今日は、佐左木俊郎の「緑の芽」を配信します。縦書き表示で、全文読めますよ。
農民文学というとまず、宮沢賢治の「農民芸術概論綱要」が思いうかぶんですけど、近代文学の中では、佐左木俊郎がまたそれらとは異なる、農民の生き方を直接的に描きだす小説を数多く描いているんです。じっさい農民の生きざまを直接的に描いた作家と言えば、佐左木俊郎がいちばん有名なんだと思います。
農民、と言っても現代の機械を上手く使いこなす大規模農園とはまるで違っていて、ぜんぶ手作業で仕事をするしかない、機械を持たない時代の農業の物語で……つまり千年間以上、過去に何億人という日本人が(世界中の人が)こうやってほんとうに生きてきたわけで、読んでいてつねに「うわあ」と声をあげてその過酷な生き方を垣間見てゆきました。
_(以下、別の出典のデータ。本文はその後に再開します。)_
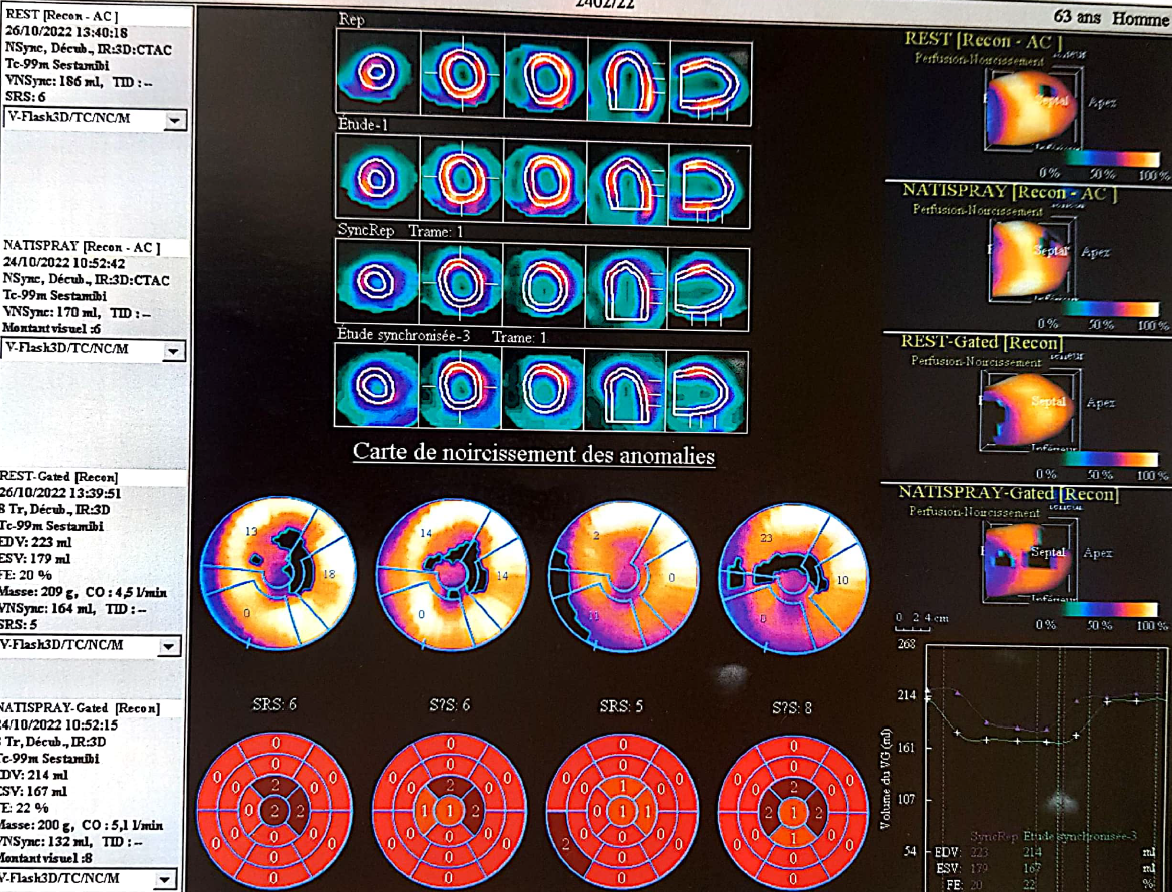This screenshot has height=892, width=1172.
Task: Click the Trame: 1 label beside SyncRep
Action: click(x=438, y=231)

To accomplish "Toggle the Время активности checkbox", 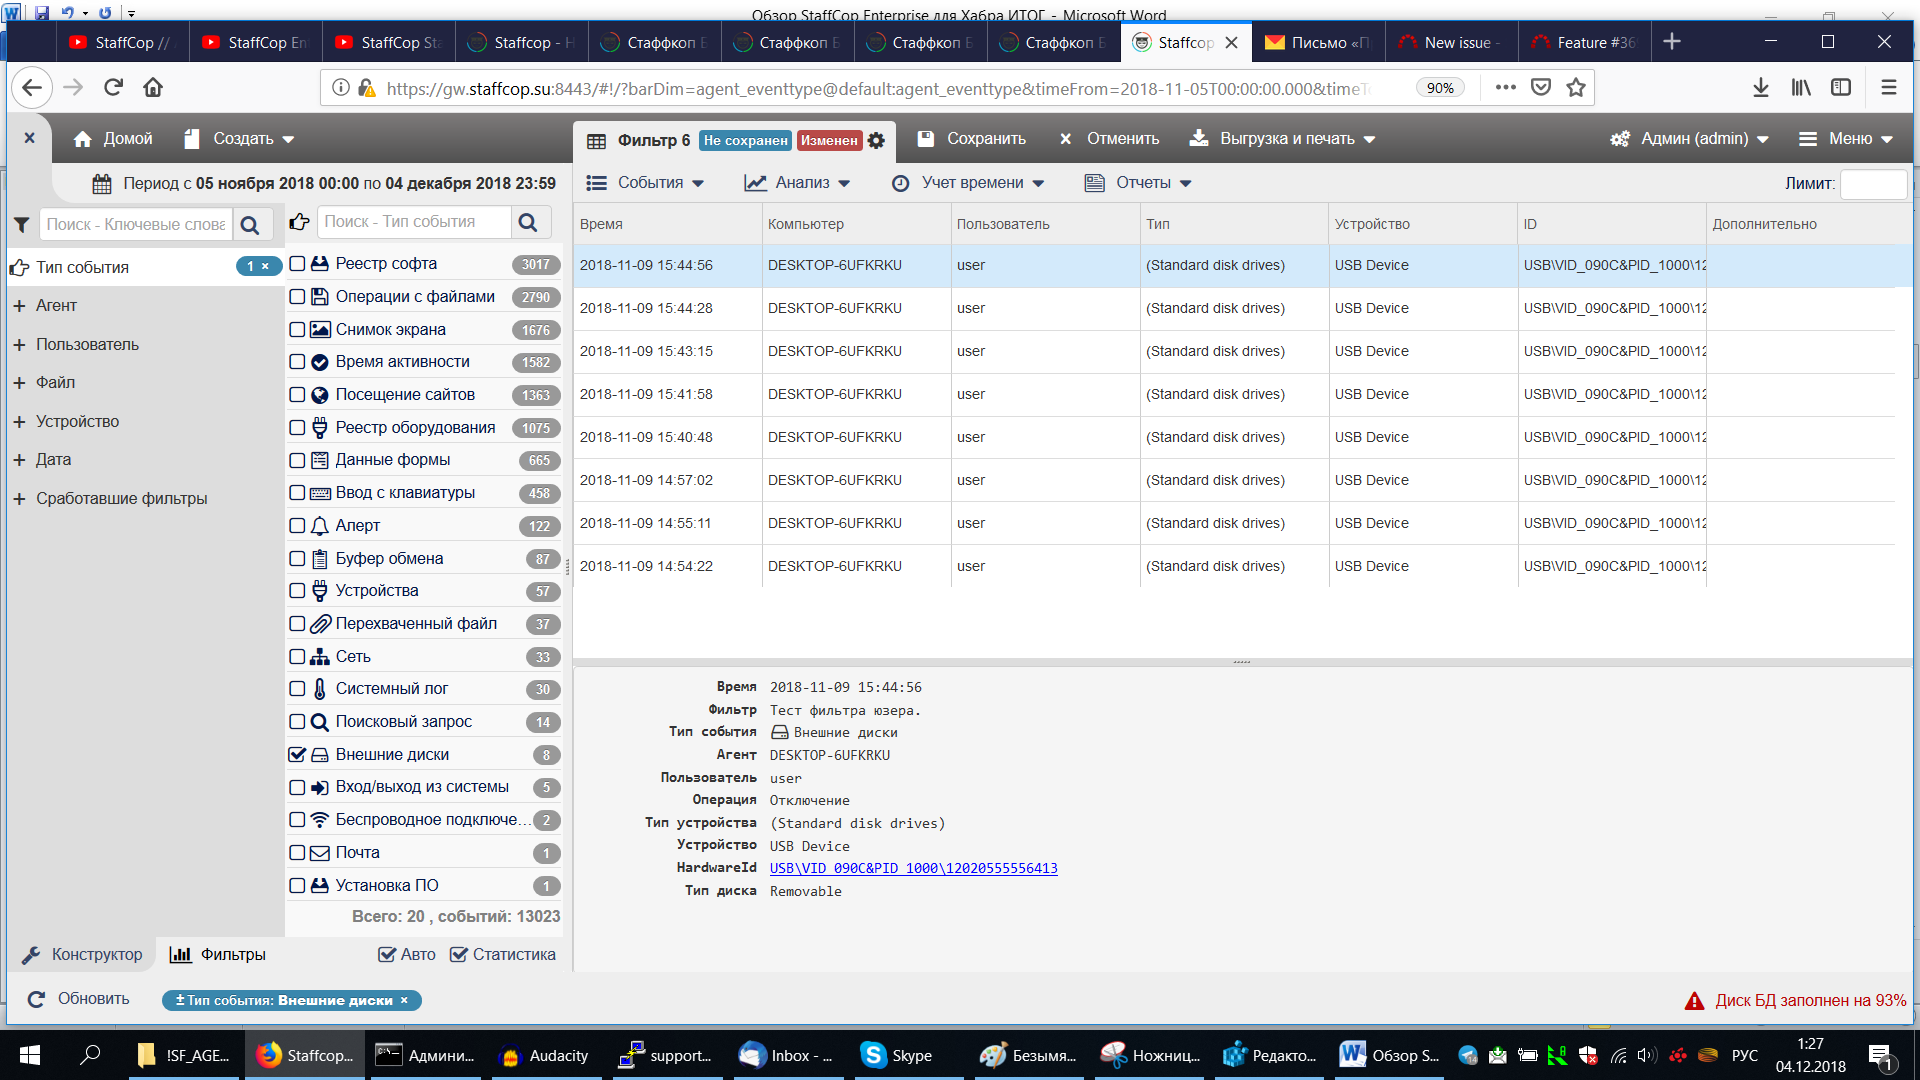I will [295, 361].
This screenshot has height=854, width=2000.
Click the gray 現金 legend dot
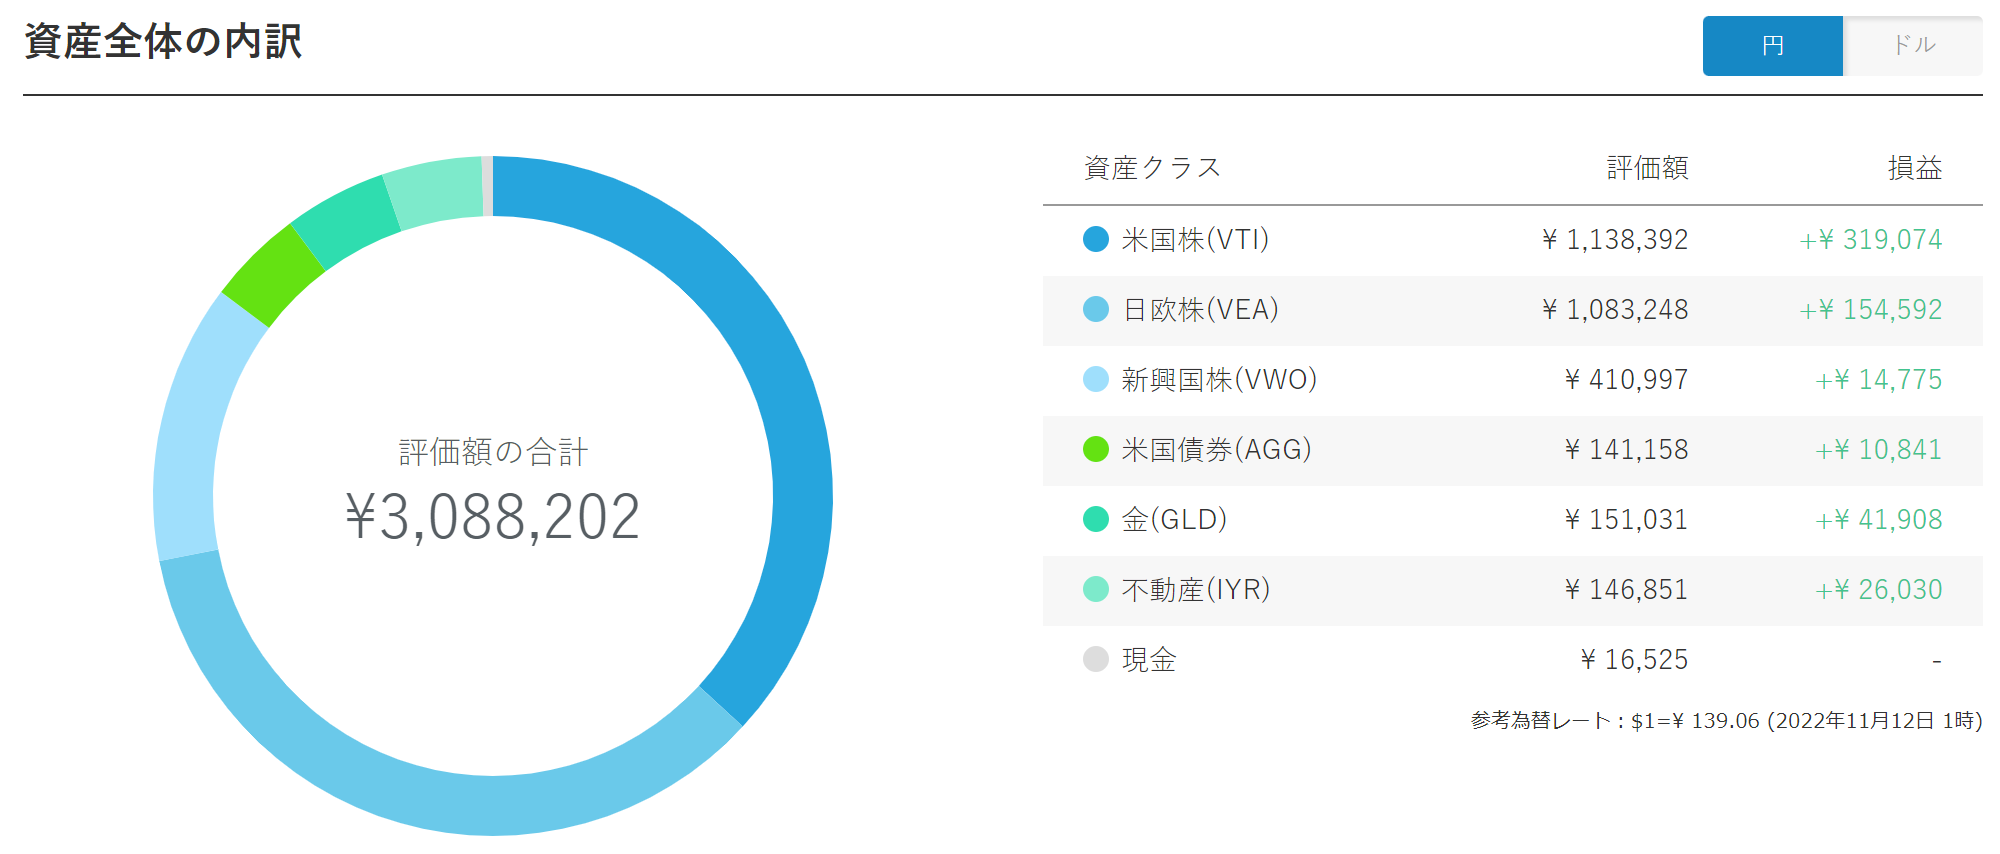pos(1096,659)
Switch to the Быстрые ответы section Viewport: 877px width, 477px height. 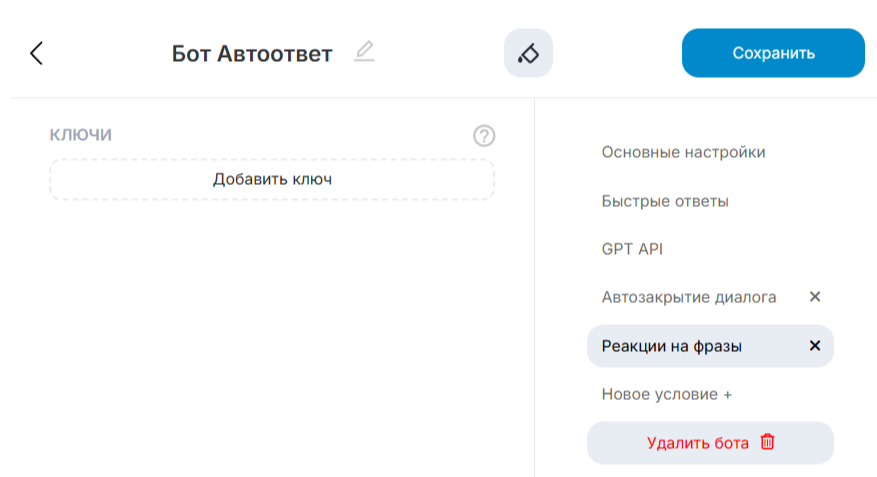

数百年前とかだったら機械が無かったわけで、テレビも無ければ、巨大輪転機も輸送トラックも無いから紙の本もふつうの人は手に取れないし、図書館も本屋も無い。ものを教えてくれるのは親族か同朋だけで、過酷な労働しか存在しない。読み終えて途方に暮れました……。父親の人徳が無かったら、こういう百年前の家の未来はいったいどうなるんだろうかとか、思いました。